At the time of his death, Claude François was actually going through a period of serious reflection, reassessing his career, his record-buying public and his future in the music business. It has to be said, the 1980s were a cruel decade for Cloclo’s generation of variety stars. With the advent of FM radio, the French Top 50 and the invention of the CD, everything appeared to be conspiring against ‘les chanteurs à paillettes’ (the ‘razzle-dazzle’ brigade). A new generation of French music stars - including Jean-Jacques Goldman, Daniel Balavoine and Michel Berger - had emerged dressed in trendy Stan Smith tennis shoes, Benetton sweaters and scruffy jeans. And their sequinned, be-suited elders, such as Dalida, Michel Delpech, Rika Zaraï and Enrico Macias, began to look seriously old-fashioned in comparison. Claude François’s posthumous image also took some serious knocks. Once the shock of the singer’s brutal and pointless death had died down, the French media declared open warfare on Cloclo, denigrating his music, his stage costumes and his troupe of saucy Clodette girls.
The rehabilitation process
Cloclo’s rehabilitation had to wait until the 1990s which marked a certain return to the dancefloor, big sunglasses and glam. Meanwhile, the generation who had grown up dancing to Claude François hits finally landed top jobs in the French media and at major record labels. In short, the conditions were in place for Cloclo’s star to rise again. In 2002, Yann Moix published a Claude François-inspired novel called Podium. Two years later, the novel was turned into a film about a bored bank employee who spends his weekends dressing up in white suits, imitating Cloclo live on stage. The film became a surprise box-office hit in France, attracting over four million viewers. Interestingly enough, while it was obvious that Moix delighted in sending up Claude François and the whole era of wide-collared shirts, tight trousers and Les Clodettes, his derision took a tender form and left no-one in any doubt that at heart the novelist and director was a secret Claude François fan.
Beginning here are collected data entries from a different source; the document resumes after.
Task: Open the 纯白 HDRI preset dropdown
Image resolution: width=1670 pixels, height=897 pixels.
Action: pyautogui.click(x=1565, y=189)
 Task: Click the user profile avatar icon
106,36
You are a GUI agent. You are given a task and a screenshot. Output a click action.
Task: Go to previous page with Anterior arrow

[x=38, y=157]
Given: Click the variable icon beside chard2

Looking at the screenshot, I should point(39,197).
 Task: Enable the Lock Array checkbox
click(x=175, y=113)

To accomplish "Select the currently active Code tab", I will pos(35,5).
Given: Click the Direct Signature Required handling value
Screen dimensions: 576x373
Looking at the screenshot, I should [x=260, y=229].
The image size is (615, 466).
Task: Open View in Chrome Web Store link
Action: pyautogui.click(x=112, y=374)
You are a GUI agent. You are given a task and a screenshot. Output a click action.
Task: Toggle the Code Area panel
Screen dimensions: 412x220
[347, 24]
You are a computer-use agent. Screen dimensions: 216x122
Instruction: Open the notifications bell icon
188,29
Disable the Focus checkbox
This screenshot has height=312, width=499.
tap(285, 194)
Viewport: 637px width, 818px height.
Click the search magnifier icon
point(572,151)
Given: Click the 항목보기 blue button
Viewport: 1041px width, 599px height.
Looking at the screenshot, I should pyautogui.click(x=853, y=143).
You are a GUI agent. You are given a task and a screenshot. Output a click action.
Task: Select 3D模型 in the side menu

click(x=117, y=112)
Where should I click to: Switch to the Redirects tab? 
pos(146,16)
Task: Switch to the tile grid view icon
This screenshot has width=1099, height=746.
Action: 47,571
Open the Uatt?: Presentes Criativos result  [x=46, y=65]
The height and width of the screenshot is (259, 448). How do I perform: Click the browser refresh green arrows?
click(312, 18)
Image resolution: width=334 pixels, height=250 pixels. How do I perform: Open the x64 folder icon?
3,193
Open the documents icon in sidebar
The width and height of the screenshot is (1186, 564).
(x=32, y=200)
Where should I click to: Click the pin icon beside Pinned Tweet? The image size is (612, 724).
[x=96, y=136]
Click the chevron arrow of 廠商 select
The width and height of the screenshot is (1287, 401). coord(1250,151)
However, the 2003 stage musical Belles, belles, belles, based on Claude François’s music and stage routines, fared significantly less well at the box-office. The show’s producers made the mistake of attempting to ‘revamp’ Cloclo for modern times, updating his songs and his choreography. And the error proved fatal. Claude François’s charm resides in the fact that he symbolises the ‘60s and ‘70s - and the further that period retreats from our contemporary lives, the more we like to fantasise about the freedom and insouciance of the ‘good old days.’
Meanwhile, Claude François has not been treated in the same posthumous way as other great music stars of yesteryear. Dozens of tomes have been published about the singer’s life and death (19 new titles and republications in recent months alone), but there has never been a real in-depth biography of Cloclo. Dozens of compilations and ‘greatest hits’ albums have also appeared in record stores over the years, but Claude François’s back catalogue has never been exploited in a logical way (like Jacques Brel’s or Barbara’s, for instance). This is partly due to the fact that the rights to this catalogue are shared between three major record labels: Universal (1962-1972), Sony-BMG (1972-1975) and Warner (1976-1978). Each label having had more than enough Cloclo hits to churn out a string of compilations, it is hardly surprising that the first ever ‘complete works of Claude François’ (a boxed set of 30 CDs) has only just been announced (and scheduled for release around September this year). This release should mark the final step in the rehabilitation of the man who once sang about being the eternal “Mal Aimé.”